* [Problem to solve] Within the records below, how many lines hold the string "section"? State that number and nothing else.

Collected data
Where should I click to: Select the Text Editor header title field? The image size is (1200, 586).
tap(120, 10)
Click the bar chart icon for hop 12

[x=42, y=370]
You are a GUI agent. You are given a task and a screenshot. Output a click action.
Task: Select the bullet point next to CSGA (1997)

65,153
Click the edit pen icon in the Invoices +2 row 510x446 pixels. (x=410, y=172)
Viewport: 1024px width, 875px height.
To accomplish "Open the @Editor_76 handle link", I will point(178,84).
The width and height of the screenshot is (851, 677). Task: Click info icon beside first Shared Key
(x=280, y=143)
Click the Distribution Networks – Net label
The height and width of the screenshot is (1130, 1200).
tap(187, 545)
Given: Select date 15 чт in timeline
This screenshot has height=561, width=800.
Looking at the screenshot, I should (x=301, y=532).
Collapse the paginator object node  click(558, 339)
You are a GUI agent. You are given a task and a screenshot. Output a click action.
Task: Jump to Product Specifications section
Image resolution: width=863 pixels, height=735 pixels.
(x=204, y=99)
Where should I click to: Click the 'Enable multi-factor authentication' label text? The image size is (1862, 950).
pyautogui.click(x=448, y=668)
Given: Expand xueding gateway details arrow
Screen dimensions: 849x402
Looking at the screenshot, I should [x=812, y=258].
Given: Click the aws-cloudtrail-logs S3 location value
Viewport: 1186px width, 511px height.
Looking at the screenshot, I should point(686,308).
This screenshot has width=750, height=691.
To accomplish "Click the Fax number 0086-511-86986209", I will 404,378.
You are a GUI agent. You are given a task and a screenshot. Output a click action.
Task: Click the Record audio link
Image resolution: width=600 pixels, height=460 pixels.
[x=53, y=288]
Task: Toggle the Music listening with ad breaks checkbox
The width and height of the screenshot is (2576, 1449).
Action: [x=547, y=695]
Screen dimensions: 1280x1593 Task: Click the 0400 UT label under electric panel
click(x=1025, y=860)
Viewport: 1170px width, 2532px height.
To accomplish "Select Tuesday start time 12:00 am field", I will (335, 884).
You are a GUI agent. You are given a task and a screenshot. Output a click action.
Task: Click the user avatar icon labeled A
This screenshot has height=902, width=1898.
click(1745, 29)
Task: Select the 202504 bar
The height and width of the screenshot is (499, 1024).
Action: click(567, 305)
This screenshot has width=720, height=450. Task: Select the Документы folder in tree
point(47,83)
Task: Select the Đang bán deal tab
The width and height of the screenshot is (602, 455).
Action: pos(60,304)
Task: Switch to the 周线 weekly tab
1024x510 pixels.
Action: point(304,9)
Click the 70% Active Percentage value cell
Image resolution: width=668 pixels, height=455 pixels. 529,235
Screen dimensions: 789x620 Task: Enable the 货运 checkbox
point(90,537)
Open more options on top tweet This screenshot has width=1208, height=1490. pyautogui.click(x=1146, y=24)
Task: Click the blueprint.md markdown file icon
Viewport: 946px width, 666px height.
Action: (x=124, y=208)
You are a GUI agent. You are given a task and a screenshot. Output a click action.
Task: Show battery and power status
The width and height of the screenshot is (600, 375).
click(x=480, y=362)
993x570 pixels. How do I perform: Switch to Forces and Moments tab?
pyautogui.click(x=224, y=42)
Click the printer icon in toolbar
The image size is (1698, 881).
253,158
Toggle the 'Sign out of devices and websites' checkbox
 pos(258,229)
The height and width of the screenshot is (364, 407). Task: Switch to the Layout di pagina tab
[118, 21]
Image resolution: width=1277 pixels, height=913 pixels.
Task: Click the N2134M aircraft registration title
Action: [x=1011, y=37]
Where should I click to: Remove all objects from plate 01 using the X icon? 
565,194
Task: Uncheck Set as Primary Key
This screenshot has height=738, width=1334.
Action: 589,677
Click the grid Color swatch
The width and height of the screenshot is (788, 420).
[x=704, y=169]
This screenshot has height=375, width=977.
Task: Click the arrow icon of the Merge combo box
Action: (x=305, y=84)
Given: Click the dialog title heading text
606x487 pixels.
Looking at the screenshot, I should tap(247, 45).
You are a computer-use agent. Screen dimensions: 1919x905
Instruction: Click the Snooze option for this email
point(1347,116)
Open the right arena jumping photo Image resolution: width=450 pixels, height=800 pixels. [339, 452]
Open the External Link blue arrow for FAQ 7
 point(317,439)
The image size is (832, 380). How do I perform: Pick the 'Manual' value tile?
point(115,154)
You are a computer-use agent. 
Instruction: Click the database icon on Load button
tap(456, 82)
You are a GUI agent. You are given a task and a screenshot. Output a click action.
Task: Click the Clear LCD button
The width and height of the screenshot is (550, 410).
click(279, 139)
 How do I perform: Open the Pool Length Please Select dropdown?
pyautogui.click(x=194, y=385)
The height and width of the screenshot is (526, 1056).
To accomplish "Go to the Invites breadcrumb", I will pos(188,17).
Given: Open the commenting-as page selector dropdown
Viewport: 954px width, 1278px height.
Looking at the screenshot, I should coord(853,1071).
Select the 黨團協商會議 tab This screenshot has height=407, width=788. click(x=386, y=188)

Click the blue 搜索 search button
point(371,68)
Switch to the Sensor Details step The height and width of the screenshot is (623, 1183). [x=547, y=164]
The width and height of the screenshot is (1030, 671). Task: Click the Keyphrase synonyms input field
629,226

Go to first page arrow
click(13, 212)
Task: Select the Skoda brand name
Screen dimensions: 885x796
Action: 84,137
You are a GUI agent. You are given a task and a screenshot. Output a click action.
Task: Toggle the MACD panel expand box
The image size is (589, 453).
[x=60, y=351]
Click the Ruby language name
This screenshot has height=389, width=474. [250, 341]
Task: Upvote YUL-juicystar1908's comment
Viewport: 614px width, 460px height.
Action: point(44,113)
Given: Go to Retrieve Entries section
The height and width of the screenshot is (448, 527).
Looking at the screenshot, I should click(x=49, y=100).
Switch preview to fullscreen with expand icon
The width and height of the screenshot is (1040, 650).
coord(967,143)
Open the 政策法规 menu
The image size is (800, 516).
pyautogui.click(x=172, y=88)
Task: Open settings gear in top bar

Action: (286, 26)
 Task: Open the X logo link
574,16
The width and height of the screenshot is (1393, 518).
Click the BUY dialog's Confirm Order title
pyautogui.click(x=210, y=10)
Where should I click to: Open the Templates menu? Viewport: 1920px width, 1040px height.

* [Answer to this problem] 2